Closed Bug 1384934 Opened 7 years ago Closed 7 years ago

Recent jobs not appearing or updating in Treeherder

Categories

(Tree Management :: Treeherder, defect)

defect
Not set
blocker

Tracking

(Not tracked)

RESOLVED FIXED

People

(Reporter: garndt, Assigned: camd)

References

Details

Attachments

(2 files)

On multiple repos, such as autoland and inbound, jobs are either not showing up or are not updating to the correct status.

Not sure where the problem currently is, but filing here and can move once investigation moves along.

For some jobs that I checked, I see that we published a pulse message for them but treeherder is not showing the jobs as updated.  Other apps listening for those same messages the status is updated correctly.

On a side note, I received an email about a different issue from heroku for mozilla-taskcluster (which would cause decision tasks to not fire).  While looking into it, I was also getting 503 errors from heroku fro some of our postgres dbs.

I'm not sure if there is a larger issue going on here.
m-c/autoland/inbound closed
Severity: normal → blocker
Received a message from heroku about one of the redis DBs for a different app coming back online (total unreachable time was 16 minutes).  Hopefully other things fall into place soon.
Looks like some job result data is starting to filter in, but the missing pushes are still MIA.
Heroku says that the incident is over now and all systems are normal. Still missing pushes on our end, though.
I believe the pushes are now showing on all the repos.  I restarted all the Dynos on Heroku and that seems to have un-stuck whatever was stuck.  I still don't see a smoking gun, but will continue to look.
Cam restarted a few things and everything looks caught up now. Trees reopened!
Assignee: nobody → cdawson
Status: NEW → RESOLVED
Closed: 7 years ago
Resolution: --- → FIXED
Catching up on my email after the fact, I saw a message from Heroku at 6:52 PT:

Our monitoring app has been unable to reach your database <name redacted> (REDIS on mozilla-taskcluster) since 2017-07-27 13:51:08 UTC. This is likely due to an underlying hardware or network failure and not something caused by your application.

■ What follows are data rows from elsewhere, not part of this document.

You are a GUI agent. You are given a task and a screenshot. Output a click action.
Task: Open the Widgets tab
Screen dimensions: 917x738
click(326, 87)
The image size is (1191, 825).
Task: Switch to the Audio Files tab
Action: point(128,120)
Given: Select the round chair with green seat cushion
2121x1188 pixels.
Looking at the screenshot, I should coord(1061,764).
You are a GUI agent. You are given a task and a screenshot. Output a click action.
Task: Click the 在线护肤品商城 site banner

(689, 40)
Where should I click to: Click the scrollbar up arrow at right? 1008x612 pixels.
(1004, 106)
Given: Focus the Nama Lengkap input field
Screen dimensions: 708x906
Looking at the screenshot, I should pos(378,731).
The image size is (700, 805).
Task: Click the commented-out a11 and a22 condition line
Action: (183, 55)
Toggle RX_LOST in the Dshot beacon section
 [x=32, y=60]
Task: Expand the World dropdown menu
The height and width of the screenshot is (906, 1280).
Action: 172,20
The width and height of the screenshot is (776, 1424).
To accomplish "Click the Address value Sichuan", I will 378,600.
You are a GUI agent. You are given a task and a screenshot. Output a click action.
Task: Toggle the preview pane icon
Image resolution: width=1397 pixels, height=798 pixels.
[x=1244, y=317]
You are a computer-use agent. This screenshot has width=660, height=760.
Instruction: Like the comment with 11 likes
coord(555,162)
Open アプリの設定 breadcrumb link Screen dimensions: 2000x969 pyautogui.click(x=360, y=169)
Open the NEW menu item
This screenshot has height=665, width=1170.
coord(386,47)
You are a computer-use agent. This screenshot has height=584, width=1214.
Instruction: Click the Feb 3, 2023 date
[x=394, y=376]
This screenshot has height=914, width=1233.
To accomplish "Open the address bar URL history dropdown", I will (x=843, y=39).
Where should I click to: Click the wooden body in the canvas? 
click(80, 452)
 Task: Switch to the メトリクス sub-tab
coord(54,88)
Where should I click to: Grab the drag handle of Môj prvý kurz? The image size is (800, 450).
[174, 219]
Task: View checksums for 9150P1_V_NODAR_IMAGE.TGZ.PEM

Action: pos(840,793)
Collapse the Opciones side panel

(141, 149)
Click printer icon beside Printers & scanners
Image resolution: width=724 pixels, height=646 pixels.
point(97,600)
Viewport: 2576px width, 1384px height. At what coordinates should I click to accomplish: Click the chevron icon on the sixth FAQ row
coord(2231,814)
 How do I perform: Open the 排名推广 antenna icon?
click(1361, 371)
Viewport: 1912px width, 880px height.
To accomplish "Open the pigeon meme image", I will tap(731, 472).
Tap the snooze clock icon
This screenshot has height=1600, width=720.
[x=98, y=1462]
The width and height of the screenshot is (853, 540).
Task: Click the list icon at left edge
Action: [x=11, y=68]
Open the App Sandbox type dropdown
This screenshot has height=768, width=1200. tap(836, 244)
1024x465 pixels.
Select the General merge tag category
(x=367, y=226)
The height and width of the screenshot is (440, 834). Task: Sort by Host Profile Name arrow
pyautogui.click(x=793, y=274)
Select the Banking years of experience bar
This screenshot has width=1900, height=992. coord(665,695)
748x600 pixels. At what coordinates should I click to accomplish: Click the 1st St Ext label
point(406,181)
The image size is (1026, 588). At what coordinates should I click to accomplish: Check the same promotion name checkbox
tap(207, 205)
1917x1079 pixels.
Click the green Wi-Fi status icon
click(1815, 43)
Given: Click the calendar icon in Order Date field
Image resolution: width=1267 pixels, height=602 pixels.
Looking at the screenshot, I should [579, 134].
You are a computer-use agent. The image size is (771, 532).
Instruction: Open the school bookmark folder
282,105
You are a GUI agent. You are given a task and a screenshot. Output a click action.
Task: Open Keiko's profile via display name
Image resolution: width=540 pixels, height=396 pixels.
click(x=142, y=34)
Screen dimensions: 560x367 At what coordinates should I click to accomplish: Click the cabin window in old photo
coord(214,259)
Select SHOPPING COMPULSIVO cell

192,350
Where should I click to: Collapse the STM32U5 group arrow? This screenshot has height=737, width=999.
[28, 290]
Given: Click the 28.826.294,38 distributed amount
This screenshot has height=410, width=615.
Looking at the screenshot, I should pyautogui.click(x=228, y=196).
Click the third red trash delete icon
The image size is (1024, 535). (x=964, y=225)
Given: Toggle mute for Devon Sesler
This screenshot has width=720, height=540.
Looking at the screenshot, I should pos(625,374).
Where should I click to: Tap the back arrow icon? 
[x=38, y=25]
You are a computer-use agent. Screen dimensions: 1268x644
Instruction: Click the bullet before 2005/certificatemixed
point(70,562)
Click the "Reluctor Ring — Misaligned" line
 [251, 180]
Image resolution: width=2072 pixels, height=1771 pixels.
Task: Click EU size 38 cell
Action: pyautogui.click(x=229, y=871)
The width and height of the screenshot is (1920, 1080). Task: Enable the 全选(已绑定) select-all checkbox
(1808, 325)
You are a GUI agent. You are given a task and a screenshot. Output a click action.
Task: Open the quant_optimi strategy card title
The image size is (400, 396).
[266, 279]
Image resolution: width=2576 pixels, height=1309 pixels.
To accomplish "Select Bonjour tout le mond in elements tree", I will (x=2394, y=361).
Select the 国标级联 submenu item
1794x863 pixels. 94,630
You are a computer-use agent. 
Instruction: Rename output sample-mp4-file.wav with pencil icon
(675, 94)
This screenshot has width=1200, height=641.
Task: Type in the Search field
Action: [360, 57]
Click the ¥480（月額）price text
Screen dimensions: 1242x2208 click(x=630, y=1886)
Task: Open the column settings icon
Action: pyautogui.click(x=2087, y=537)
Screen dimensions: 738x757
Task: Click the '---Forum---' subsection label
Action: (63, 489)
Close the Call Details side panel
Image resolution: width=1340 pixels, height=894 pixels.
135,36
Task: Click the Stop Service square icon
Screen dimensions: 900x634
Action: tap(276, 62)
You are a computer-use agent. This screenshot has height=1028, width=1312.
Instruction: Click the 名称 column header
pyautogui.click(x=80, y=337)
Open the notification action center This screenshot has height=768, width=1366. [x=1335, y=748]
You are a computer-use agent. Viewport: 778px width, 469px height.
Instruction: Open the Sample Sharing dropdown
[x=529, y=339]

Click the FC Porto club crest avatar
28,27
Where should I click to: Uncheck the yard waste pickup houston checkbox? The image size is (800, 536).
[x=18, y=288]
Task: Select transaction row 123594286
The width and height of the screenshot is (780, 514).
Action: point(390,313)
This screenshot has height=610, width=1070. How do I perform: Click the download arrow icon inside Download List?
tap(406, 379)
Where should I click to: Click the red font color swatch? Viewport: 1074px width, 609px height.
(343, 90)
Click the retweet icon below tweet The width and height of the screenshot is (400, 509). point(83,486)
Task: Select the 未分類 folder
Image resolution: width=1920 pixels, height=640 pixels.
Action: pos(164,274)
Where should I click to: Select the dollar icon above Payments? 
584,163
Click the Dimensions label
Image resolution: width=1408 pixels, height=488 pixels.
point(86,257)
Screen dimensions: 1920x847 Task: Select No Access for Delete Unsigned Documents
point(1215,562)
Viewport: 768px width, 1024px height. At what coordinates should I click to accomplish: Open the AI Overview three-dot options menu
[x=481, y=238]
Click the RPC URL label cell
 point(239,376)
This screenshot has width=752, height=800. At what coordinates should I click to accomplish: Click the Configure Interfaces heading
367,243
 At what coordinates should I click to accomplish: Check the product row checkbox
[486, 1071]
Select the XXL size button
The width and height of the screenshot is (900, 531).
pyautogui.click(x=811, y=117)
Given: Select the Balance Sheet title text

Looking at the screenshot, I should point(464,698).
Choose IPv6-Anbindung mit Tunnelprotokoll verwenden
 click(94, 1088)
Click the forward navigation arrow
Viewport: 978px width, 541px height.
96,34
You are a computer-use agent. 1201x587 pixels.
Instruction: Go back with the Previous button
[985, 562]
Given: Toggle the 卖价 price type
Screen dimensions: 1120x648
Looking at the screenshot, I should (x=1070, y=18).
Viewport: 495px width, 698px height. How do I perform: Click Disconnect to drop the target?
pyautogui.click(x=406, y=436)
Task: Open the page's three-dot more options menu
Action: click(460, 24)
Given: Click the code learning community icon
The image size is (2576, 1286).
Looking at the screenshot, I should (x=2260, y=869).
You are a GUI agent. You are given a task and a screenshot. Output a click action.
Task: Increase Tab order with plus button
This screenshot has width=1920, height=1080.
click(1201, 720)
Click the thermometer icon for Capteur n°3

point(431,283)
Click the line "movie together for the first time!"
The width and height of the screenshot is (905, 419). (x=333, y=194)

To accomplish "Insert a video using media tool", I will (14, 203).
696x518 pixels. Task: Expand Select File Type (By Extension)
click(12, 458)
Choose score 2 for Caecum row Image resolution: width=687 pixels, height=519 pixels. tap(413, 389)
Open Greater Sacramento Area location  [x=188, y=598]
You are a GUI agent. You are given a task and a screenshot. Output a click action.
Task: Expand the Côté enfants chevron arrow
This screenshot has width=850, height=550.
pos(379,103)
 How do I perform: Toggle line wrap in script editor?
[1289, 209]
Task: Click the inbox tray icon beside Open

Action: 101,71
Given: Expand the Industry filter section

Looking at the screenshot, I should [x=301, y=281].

We're attempting to bring it back online automatically. If we can't, we'll page an engineer to help.

And then a follow-up email at 7:08 PT saying things were back up.  I think what happened was that we lost connection to the DB, and even after the DB came back up, we couldn't reconnect till the dynos were restarted.
Happened to see this since the alerts came through on the Gmail important filter. Thank you for sorting Cameron!

Looks like AWS had a brief outage that caused heroku issues across several of their services.

What would be good to answer before the 3 day papertrail archive period kicks in, is:
* Was the manual Dyno restart required, or were things catching up anyway?
* If it was required, what got stuck and could be fixed to make this self-recover in the future?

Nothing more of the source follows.